> **Tarefas a cumprir**:
a. No texto sobre PIB e inflação, qual é a mediana do Focus para o crescimento do PIB em 2023?
b. Copie fielmente o trecho do texto sobre PIB e inflação de "Para o IPCA, a" a "ao ciclo econômico.".

> **Texto para leitura**:
= = =
PIB para cima e inflação para baixo

Economista-chefe de Brasil do banco Credit Suisse. É mestre em economia pela PUC-Rio.
Economista-chefe de Brasil do banco Credit Suisse. É mestre em economia pela PUC-Rio.
Temos visto uma parte significativa dos analistas revisando suas projeções para o ano de 2023: crescimento do PIB para cima e inflação para baixo. A mediana do Focus para o PIB é de 1,2% (vindo de 0,9% no começo de abril), mas vários bancos e gestoras já preveem um aumento perto de 1,5%1,7%, com alguns chegando a quase 2%.
Para o IPCA, a mediana foi de 6,0% também no começo de abril para 5,7% e deve continuar recuando, tendo em vista as revisões já anunciadas depois da última divulgação do IPCA-15. Já de 2024 em diante, não vemos, por ora, alterações relevantes, indicando que não há um consenso claro sobre a sustentabilidade desse cenário positivo. Em geral, exceto nos casos de ganhos de produtividade, um crescimento maior é acompanhado de uma inflação mais resiliente. Quando as revisões estão na direção oposta, é provável que estejam relacionadas a choques exógenos, não ao ciclo econômico.
Os fatores que puxaram o PIB do primeiro trimestre e estão também impactando o segundo trimestre são a forte safra agrícola, as elevadas transferências sociais (cuja despesa sobe mais de 70% em relação ao ano passado), o aumento real do salário mínimo (depois de três anos recompondo apenas a inflação) e o aumento dos servidores nos estados e municípios (depois de quase dois anos congelados). Destes, a safra é um choque exógeno, mas a política fiscal faz parte do ciclo. O atual impulso fiscal é extremamente positivo (na contramão da política monetária) e assim permanecerá no ano que vem, pois o novo arcabouço levará a um crescimento do gasto real próximo a 2,5%. Já a excelente performance do setor agrícola deverá perder força no segundo semestre do ano e é uma incógnita para 2024.
A inflação vem apresentando um comportamento melhor do que o inicialmente esperado, principalmente devido aos efeitos da excelente safra agrícola e à queda dos preços de commodities (agrícolas, metálicas e energéticas) no mercado internacional. Depois de dois anos de choques altistas, estamos finalmente em um momento baixista, que ninguém sabe exatamente qual será a extensão (dependerá das condições climáticas, do crescimento chinês e do ritmo da transição energética). A apreciação do câmbio também ajuda e pode ter efeito mais deflacionário se for mantida por um período mais prolongado de tempo (decorrente de um dólar mais desvalorizado globalmente). Por outro lado, as medidas de inflação subjacentes (que procuram captar a tendência dos preços desconsiderando distúrbios de choques temporários) seguem elevadas, rodando em ritmo próximo a 6%. A desinflação desse grupo depende obviamente de uma redução do ritmo do crescimento do PIB.
= = =
> **Material bruto**:

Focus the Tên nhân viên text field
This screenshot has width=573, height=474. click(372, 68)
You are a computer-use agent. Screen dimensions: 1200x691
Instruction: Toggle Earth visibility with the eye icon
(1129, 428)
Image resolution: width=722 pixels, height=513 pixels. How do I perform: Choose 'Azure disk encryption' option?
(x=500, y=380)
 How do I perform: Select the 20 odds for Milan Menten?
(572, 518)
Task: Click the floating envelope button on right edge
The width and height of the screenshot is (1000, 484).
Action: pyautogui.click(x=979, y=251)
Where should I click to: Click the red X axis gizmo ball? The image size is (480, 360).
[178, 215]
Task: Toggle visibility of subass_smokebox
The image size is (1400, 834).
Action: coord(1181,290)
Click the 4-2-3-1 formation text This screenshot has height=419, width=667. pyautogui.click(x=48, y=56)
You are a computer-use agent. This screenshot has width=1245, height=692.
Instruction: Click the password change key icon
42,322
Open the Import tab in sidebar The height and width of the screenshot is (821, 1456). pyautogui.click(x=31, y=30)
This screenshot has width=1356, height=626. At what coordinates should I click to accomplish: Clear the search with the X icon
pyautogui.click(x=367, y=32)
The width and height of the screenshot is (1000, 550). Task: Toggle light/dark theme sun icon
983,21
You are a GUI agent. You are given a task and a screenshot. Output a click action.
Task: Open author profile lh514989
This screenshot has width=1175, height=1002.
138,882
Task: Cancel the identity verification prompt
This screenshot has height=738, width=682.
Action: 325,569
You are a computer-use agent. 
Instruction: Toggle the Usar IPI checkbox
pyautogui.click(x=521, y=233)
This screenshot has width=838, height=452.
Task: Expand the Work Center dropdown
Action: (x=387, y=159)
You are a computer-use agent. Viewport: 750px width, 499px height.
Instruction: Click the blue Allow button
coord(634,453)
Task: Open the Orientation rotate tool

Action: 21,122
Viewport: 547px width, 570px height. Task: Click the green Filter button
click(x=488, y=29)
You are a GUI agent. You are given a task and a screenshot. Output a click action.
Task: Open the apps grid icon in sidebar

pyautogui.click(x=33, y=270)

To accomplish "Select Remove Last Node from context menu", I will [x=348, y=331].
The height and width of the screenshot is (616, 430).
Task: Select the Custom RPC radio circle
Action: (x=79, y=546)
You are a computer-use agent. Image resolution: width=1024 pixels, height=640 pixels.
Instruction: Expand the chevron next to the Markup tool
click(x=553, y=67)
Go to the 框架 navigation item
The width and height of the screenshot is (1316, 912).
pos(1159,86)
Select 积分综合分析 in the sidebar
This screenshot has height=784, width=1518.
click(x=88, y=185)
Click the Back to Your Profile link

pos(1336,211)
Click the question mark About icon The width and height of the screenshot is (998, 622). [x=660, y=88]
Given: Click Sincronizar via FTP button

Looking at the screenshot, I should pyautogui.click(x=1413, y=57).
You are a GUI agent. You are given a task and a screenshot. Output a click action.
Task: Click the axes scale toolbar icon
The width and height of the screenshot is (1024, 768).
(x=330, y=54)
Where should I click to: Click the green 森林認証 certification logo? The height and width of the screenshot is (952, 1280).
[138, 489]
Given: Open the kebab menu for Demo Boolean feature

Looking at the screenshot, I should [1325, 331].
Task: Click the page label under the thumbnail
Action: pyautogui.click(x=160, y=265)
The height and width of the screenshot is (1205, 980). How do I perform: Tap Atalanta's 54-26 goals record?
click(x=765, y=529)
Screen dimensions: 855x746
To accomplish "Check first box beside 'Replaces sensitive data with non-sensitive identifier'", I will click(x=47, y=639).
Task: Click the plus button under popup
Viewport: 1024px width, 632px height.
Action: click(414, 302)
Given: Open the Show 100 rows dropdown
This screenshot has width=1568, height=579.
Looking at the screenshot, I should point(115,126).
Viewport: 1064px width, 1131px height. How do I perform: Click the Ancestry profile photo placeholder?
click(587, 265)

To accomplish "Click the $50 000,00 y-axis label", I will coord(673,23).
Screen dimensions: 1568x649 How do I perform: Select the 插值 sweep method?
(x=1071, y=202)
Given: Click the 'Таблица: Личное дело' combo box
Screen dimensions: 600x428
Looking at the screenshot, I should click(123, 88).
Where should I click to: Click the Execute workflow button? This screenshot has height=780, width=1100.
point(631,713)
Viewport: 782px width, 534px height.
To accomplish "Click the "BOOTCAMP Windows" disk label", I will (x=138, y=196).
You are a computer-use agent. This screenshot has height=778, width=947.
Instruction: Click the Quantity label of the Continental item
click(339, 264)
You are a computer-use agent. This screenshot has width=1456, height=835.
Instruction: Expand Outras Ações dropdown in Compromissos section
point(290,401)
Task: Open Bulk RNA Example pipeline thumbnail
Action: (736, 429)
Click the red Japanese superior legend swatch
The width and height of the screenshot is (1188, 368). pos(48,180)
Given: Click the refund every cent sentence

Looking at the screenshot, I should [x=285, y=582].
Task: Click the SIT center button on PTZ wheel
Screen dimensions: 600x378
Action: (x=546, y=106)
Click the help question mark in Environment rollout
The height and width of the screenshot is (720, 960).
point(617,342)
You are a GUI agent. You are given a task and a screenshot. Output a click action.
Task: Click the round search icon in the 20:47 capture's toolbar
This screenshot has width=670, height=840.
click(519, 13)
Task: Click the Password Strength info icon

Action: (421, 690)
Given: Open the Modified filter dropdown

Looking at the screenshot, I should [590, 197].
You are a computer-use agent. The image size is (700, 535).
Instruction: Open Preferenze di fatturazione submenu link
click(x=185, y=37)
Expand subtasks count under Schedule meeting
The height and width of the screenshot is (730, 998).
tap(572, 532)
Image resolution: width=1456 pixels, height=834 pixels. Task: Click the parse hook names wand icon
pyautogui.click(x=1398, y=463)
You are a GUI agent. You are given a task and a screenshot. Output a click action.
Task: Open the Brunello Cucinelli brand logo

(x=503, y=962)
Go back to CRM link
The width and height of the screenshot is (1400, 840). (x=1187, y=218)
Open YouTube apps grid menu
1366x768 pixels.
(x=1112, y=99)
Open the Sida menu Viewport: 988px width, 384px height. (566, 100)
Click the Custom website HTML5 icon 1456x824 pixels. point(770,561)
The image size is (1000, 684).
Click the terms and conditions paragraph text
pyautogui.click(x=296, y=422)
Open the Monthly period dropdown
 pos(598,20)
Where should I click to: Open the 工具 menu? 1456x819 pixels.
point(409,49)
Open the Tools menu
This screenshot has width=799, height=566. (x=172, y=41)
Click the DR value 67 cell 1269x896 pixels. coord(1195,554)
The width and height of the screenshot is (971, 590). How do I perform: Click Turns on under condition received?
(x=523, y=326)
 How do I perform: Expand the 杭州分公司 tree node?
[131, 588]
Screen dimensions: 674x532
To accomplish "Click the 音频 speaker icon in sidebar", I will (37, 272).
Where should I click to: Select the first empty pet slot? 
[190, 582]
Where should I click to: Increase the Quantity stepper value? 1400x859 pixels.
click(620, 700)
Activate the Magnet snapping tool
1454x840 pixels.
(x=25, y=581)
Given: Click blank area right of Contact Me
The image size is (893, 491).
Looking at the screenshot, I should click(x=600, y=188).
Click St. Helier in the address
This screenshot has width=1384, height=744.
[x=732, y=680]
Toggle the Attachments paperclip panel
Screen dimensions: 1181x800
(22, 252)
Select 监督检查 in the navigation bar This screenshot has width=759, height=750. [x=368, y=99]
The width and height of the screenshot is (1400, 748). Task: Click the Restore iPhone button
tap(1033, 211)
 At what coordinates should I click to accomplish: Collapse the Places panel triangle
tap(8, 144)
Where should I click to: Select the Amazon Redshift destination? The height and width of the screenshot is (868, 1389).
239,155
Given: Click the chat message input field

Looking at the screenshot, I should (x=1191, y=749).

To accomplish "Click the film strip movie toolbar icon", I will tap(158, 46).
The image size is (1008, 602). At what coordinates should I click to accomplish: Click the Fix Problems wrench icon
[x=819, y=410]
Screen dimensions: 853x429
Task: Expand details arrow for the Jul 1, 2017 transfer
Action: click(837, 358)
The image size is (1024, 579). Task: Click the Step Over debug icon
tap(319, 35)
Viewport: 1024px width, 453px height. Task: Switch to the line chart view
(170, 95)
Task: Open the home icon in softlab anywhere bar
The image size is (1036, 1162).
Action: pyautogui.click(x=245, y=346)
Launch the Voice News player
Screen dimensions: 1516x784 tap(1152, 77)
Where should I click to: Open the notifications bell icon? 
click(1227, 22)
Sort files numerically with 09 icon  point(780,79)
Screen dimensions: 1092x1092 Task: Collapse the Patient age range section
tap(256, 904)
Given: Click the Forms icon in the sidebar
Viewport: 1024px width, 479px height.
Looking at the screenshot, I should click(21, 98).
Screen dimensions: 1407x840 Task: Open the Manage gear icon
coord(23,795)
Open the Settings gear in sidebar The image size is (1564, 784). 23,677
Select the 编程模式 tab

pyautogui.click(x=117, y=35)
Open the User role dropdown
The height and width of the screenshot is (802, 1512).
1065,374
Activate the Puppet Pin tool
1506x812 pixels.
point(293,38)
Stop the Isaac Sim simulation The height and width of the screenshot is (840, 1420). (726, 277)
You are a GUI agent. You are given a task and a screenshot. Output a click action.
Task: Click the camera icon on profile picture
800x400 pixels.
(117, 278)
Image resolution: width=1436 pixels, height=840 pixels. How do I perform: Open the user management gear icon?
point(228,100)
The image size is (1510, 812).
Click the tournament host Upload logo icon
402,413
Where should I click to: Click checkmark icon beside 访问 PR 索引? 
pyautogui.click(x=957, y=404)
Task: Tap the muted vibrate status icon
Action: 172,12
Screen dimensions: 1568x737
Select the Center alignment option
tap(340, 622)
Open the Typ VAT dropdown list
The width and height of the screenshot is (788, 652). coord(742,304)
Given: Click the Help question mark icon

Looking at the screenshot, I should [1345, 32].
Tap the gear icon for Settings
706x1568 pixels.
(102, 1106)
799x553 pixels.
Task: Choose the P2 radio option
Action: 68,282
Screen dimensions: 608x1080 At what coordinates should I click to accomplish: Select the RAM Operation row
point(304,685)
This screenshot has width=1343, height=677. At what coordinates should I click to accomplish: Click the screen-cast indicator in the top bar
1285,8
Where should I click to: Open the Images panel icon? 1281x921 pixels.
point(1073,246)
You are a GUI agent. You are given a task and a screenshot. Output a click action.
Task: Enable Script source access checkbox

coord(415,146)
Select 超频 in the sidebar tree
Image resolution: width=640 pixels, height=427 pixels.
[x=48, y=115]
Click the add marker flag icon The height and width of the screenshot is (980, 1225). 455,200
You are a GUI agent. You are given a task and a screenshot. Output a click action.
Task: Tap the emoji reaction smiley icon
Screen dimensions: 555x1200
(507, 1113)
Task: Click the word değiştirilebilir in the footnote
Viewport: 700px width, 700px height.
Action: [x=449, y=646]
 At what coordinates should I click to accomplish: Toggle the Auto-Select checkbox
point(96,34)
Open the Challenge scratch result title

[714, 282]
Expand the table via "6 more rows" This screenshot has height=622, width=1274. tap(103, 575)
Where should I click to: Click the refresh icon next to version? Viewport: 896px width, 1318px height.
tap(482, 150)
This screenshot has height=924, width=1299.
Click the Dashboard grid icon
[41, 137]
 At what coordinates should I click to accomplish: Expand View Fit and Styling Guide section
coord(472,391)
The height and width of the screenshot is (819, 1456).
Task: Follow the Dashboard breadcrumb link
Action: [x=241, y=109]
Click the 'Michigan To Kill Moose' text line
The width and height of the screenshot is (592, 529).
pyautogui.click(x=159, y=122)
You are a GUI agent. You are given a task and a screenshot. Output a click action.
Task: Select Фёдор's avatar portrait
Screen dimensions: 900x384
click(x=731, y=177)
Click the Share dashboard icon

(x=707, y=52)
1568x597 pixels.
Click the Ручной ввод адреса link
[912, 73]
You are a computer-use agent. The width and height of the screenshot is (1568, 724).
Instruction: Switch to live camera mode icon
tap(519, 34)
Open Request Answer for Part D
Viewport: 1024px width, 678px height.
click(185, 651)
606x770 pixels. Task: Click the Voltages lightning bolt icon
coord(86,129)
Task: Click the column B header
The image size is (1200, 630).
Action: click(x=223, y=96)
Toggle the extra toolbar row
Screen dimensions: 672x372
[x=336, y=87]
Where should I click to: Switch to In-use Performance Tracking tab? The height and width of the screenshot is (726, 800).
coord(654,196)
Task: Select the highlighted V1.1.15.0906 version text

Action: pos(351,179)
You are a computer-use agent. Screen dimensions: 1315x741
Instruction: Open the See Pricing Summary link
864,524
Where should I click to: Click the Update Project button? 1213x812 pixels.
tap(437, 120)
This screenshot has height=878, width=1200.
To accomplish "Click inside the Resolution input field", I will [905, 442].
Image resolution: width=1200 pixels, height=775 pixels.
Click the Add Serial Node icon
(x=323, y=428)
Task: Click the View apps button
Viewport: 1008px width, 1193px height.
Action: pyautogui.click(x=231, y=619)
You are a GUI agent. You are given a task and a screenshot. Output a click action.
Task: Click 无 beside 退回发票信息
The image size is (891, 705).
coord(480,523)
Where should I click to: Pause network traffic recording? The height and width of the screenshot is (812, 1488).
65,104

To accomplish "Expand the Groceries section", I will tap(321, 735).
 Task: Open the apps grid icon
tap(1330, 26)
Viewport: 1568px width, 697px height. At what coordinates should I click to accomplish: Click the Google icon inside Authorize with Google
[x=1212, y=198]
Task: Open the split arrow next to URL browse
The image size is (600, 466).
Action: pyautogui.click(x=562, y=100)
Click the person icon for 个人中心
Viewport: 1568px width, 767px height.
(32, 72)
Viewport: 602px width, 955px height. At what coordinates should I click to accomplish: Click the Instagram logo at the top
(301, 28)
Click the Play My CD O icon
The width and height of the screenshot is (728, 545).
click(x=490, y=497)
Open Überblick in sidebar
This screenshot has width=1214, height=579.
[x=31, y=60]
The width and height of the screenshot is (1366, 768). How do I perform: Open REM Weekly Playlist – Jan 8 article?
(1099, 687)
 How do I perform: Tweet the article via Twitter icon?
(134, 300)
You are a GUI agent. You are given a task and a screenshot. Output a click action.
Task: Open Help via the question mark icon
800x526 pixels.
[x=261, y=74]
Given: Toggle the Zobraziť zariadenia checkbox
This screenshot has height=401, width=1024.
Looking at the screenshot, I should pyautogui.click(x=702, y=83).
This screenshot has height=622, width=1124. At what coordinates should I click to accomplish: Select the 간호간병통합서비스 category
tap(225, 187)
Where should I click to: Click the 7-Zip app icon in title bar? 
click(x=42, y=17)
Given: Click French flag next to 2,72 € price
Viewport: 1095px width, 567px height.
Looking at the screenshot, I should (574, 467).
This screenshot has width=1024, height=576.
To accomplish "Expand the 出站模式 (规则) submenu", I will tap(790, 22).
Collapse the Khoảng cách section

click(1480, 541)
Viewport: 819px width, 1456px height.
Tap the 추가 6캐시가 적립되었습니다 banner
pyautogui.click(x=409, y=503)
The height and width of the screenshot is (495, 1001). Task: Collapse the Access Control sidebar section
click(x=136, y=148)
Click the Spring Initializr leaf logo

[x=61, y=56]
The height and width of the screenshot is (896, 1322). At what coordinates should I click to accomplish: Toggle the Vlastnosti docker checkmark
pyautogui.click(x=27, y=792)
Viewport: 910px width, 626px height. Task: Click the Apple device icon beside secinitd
= = =
> **Lista de soluções**:
a. 1,2%

b.
Para o IPCA, a mediana foi de 6,0% também no começo de abril para 5,7% e deve continuar recuando, tendo em vista as revisões já anunciadas depois da última divulgação do IPCA-15. Já de 2024 em diante, não vemos, por ora, alterações relevantes, indicando que não há um consenso claro sobre a sustentabilidade desse cenário positivo. Em geral, exceto nos casos de ganhos de produtividade, um crescimento maior é acompanhado de uma inflação mais resiliente. Quando as revisões estão na direção oposta, é provável que estejam relacionadas a choques exógenos, não ao ciclo econômico.